-- Opening Marker --

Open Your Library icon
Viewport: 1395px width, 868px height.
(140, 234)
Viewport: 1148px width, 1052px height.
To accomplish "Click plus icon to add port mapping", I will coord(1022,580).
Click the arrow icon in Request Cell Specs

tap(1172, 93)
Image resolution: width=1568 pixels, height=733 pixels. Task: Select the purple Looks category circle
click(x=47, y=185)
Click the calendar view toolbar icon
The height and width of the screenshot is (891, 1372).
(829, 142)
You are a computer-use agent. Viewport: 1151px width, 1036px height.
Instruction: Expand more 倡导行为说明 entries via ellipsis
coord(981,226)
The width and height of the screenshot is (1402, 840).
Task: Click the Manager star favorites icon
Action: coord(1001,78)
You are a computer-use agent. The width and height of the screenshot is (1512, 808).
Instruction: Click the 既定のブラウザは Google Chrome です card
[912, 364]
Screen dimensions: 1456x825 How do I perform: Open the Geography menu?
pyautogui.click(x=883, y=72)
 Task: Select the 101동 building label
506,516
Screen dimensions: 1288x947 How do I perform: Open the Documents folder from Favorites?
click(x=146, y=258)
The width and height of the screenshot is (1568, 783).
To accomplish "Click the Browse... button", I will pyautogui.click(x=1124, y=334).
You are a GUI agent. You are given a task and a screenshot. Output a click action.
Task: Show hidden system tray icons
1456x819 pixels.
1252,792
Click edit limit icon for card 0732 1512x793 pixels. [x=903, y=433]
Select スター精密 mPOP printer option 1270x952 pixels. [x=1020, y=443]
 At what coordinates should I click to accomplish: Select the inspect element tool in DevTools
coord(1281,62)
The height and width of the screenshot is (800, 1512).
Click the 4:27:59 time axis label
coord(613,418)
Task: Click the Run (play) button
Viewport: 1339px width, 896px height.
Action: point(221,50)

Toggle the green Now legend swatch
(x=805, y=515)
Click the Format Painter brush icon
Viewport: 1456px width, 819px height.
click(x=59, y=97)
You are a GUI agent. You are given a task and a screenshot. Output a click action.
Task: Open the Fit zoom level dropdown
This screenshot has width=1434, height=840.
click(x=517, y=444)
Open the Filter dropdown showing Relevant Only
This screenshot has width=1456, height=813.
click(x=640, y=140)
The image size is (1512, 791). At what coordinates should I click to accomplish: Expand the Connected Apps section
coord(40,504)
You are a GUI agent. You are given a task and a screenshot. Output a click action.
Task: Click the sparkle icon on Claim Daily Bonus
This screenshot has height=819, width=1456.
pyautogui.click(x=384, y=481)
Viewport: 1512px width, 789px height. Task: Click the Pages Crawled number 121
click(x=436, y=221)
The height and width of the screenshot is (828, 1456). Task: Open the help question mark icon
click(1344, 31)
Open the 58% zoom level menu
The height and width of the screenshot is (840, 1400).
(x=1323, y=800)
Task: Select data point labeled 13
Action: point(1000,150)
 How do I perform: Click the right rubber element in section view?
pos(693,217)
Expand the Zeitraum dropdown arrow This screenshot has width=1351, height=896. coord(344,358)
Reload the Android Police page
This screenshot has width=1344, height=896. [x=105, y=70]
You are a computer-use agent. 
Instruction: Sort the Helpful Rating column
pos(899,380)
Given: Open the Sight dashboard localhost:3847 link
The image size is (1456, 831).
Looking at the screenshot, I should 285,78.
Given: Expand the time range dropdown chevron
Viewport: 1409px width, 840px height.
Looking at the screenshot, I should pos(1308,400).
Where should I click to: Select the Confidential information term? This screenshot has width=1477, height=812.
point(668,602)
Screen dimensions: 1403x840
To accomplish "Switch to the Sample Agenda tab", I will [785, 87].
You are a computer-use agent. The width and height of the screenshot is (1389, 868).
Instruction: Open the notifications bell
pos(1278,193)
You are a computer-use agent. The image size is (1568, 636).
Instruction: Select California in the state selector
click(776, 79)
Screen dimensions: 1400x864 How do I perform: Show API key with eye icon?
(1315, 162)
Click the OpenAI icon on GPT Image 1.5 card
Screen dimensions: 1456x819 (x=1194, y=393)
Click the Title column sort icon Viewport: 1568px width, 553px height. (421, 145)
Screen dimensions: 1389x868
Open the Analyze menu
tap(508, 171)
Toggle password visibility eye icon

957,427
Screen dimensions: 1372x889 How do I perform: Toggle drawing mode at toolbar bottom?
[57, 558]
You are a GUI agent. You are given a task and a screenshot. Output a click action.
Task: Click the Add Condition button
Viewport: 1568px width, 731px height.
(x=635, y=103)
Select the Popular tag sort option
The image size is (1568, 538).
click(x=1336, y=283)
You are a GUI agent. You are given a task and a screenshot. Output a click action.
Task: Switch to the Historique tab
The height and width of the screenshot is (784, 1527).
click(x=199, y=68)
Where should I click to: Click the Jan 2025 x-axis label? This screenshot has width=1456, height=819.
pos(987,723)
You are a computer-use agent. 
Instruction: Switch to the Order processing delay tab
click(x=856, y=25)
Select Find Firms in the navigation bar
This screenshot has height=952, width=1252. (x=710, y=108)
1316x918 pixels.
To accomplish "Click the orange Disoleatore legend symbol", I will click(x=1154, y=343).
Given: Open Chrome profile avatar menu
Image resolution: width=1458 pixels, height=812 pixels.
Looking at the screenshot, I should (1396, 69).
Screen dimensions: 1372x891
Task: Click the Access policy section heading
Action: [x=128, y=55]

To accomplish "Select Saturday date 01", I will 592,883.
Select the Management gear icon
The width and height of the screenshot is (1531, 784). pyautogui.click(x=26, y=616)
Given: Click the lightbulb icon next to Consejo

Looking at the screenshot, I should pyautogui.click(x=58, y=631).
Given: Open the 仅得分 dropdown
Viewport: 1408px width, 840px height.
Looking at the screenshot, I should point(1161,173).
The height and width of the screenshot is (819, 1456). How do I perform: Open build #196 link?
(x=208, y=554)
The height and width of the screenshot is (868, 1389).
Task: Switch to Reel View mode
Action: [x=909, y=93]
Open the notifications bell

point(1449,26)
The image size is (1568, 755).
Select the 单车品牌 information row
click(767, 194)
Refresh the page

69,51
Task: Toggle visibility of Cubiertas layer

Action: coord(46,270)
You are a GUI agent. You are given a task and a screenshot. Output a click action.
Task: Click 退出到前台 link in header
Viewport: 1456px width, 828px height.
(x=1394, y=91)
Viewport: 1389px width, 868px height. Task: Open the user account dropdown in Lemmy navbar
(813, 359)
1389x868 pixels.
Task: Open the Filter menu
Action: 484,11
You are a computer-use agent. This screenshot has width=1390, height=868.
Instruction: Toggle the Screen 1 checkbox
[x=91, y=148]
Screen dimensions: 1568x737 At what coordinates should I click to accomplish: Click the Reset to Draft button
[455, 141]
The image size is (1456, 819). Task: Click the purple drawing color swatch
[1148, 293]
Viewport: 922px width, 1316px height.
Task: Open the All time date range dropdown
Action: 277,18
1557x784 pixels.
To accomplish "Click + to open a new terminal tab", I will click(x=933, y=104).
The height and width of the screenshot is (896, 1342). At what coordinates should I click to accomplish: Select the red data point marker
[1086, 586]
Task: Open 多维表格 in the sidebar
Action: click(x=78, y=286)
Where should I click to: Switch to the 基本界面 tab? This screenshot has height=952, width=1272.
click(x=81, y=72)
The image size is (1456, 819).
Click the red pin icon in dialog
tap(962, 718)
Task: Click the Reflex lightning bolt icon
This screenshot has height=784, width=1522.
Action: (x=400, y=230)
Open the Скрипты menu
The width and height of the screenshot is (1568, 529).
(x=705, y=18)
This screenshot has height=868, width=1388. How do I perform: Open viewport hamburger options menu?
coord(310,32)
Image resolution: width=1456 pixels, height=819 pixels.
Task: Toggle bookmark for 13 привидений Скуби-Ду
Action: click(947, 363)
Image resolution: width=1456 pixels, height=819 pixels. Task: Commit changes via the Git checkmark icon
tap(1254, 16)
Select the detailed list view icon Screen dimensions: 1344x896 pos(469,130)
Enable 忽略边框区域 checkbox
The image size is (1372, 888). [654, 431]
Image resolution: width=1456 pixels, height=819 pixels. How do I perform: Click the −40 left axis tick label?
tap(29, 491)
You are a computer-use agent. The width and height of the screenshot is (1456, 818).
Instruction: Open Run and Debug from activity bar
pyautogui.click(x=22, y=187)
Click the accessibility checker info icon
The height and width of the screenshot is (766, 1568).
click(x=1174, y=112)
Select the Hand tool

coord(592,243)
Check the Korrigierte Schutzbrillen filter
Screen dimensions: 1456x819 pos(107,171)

-- Closing Marker --

Output should match, line for line, the stretch of the material above from the line holding "Instruction: Click the" through the line holding "Select スター精密 mPOP".

Instruction: Click the 既定のブラウザは Google Chrome です card
[912, 364]
Screen dimensions: 1456x825 How do I perform: Open the Geography menu?
pyautogui.click(x=883, y=72)
 Task: Select the 101동 building label
506,516
Screen dimensions: 1288x947 How do I perform: Open the Documents folder from Favorites?
click(x=146, y=258)
The width and height of the screenshot is (1568, 783).
To accomplish "Click the Browse... button", I will pyautogui.click(x=1124, y=334).
You are a GUI agent. You are given a task and a screenshot. Output a click action.
Task: Show hidden system tray icons
1456x819 pixels.
1252,792
Click edit limit icon for card 0732 1512x793 pixels. [x=903, y=433]
Select スター精密 mPOP printer option 1270x952 pixels. [x=1020, y=443]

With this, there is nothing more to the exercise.